[COMPITO ASSEGNATO 1]: Secondo il brano su Detroit, in quale anno la città ha dichiarato bancarotta?

[ESTRATTO DEL TESTO]:
▽

Detroit è la capitale dello stato del Michigan, negli Stati Uniti. È soprannominata Motown, “città dei motori”, perché vi hanno sempre avuto sede alcune delle più grandi fabbriche di automobili del mondo.
La presenza di questi giganti ha portato la città a una presunta ricchezza, che in realtà è sempre stata a dir poco mal distribuita tra i membri dei quadri dirigenziali delle suddette fabbriche (praticamente sempre bianchi) e gli operai (a maggioranza afroamericana). Massacrata dalla crisi del settore automotive e da quella economica globale, nel 2014 Detroit è diventata la più grande città americana di sempre a dichiarare bancarotta. Ad oggi è la città più povera degli Stati Uniti d’America.
Detroit è una citta operaia, in cui la popolazione nera, ossia l’80% di quella totale, vive in quartieri che fondamentalmente sono ghetti di dimensioni gargantuesche, con tutta la violenza e la miseria che ne consegue.
Ma è nelle periferie – e chi ci è cresciuto lo sa – che la passione si espande nella sua forma più pura e creativa, proprio per via di quel desiderio profondo di evadere, di vivere un sogno, di immaginare un mondo più giusto. Quella passione, può assumere innumerevoli forme ma due delle confermazioni più esaltanti e diffuse sono l’arte e il tifo…
E negli immensi sobborghi di Detroit, infatti, nascono e crescono alcune delle più sensazionali innovazioni musicali e un esercito di artisti di spessore. Uno dei più influenti nasce nel 1974 col nome di James Dewitt Yancey, ma passerà alla storia con lo pseudonimo di J Dilla.

△

[Righe di dati di puntamento]
▽

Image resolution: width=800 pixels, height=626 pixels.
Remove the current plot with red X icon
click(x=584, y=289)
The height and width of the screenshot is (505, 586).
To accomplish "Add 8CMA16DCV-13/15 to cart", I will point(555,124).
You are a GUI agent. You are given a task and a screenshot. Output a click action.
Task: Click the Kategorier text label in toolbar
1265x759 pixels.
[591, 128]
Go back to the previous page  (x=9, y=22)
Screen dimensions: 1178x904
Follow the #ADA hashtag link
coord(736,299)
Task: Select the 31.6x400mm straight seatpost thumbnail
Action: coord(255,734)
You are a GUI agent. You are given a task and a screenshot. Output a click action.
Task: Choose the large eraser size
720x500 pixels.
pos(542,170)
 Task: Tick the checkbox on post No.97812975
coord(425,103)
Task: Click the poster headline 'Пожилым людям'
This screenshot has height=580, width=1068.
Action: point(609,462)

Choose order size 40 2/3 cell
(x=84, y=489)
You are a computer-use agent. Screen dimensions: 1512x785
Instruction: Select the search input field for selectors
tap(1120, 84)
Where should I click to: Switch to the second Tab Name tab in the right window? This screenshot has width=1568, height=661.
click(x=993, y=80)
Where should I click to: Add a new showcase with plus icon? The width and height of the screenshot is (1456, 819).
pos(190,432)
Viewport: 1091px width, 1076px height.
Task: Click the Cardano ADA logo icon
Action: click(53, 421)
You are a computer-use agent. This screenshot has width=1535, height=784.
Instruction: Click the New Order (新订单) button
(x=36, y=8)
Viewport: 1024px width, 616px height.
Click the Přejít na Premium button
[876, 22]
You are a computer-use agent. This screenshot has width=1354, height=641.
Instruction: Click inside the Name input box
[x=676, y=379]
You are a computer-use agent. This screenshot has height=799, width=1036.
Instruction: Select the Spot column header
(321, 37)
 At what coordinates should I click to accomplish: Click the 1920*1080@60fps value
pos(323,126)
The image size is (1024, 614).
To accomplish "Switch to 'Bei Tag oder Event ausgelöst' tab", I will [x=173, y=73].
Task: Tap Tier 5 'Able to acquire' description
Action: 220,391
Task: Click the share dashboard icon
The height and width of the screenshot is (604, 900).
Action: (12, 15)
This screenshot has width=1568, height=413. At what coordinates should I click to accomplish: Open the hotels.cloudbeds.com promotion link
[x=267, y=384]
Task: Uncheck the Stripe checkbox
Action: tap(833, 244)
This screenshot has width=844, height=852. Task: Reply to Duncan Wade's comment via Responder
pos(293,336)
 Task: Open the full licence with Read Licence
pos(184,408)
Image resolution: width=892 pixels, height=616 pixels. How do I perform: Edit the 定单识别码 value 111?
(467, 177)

△

[COMPITO ASSEGNATO 2]: Trascrivi senza modifiche le righe delle voci, cominciando da quella che contiene "has width=1354, height=641." e proseguendo fino a quella che contiene "pos(184,408)", entrambe incluse.

[RISPOSTA SCRITTA 1]: Nel 2014.

[RISPOSTA SCRITTA 2]:
You are a computer-use agent. This screenshot has width=1354, height=641.
Instruction: Click inside the Name input box
[x=676, y=379]
You are a computer-use agent. This screenshot has height=799, width=1036.
Instruction: Select the Spot column header
(321, 37)
 At what coordinates should I click to accomplish: Click the 1920*1080@60fps value
pos(323,126)
The image size is (1024, 614).
To accomplish "Switch to 'Bei Tag oder Event ausgelöst' tab", I will [x=173, y=73].
Task: Tap Tier 5 'Able to acquire' description
Action: 220,391
Task: Click the share dashboard icon
The height and width of the screenshot is (604, 900).
Action: (12, 15)
This screenshot has width=1568, height=413. At what coordinates should I click to accomplish: Open the hotels.cloudbeds.com promotion link
[x=267, y=384]
Task: Uncheck the Stripe checkbox
Action: tap(833, 244)
This screenshot has width=844, height=852. Task: Reply to Duncan Wade's comment via Responder
pos(293,336)
 Task: Open the full licence with Read Licence
pos(184,408)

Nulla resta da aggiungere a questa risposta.